Monday 8 September 2008

Job Loss: Part I

A senior manager called by my desk last Wednesday and asked if he could have a word. There was nothing unusual in that. He had occasionally asked me to his office to discuss a project or a customer. And anyway, my immediate boss was on holiday and we had just put in a bid for a new project with a US customer, so he was going to ask about that, I thought.

But something in his tone of voice struck me as unusual, some timbre that was heavy with portent. And he turned more swiftly than usual to head back to his office. He had more or less avoided eye contact as he asked me to his office.

As I followed him down the corridor a brief thought shot across my mind that this could be serious. Some nerve quivered but rationality took over and insisted that I had just read the signals badly: no, this would be the usual stuff.

When I turned into the office I saw the head of HR was already there. Then I knew it was grave, but before I had time to weigh it up, I think before the boss had even taken his seat, the bomb had exploded. He was sorry to say that I was being made redundant.

Boom : shock and awe. There was no warning, nor no warning signs. I was in utter shock.

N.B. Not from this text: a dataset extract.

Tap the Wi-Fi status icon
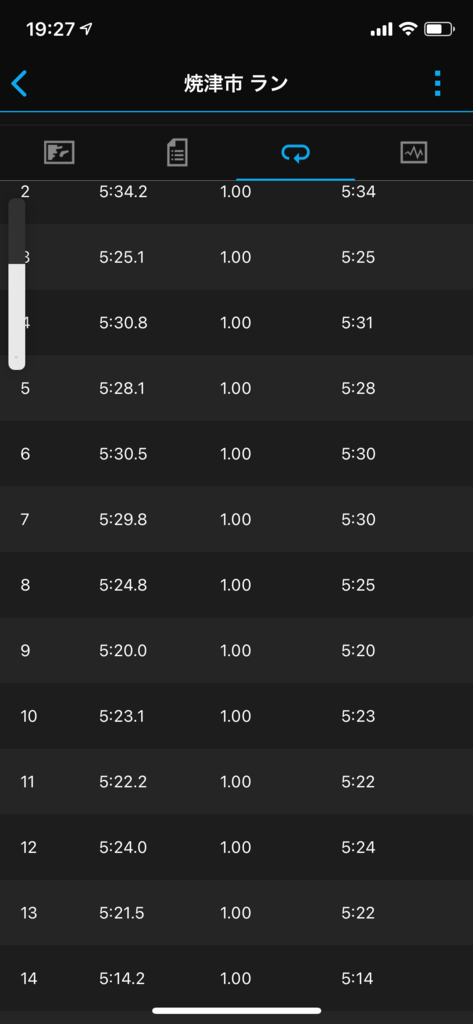 pos(408,29)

Sound became muffled and a mild form of tunnel vision narrowed my view. Only words followed: amalgamating departments, board decision, Q4, profits, support staff.

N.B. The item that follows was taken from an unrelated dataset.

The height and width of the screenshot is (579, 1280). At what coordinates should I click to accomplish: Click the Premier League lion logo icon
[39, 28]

The HR manager, who managed to convey a sense of genuine empathy, was now going through the figures. A package was mentioned and statutory and tax. That's when I stopped him. I'm sorry, I said, can we talk about the details later? At this point, I'm not taking much in. Ok, he said, we could talk later. But my PC had been disabled he said and it was probably better if I could just leave the building now.

I made my way to my desk, picked up my bag and headed for the door. Then I stopped. I had to say goodbye to a few colleagues. After all, I'd known some of them 8 years. I told them I was gone. There was a round of layoffs. They were stunned, but those who survived said later that I looked like I'd seen a ghost. I went to the lobby phoned by wife, who was calmer than I thought, and then I left for home

3 comments:

Vince said...

Sorry to hear that, but if it is any use to you, they seem to fear you. Otherwise why on earth lock you out of the system. In the States when they do that they are worried that you will walk out with the files/clients you are working on/with. It comes under that legal nightmare of who owns what. You did not leave a back door or two, or have them on a personal laptop per chance.
Again, sympathetic shoulder punch, shur if they will do that to you, your well off out of it.

Ken said...

Sin uafásach
An raibh tú ag obair mar innealtóir?

Tomaltach said...

Thanks folks. Go raibh maith agaibh.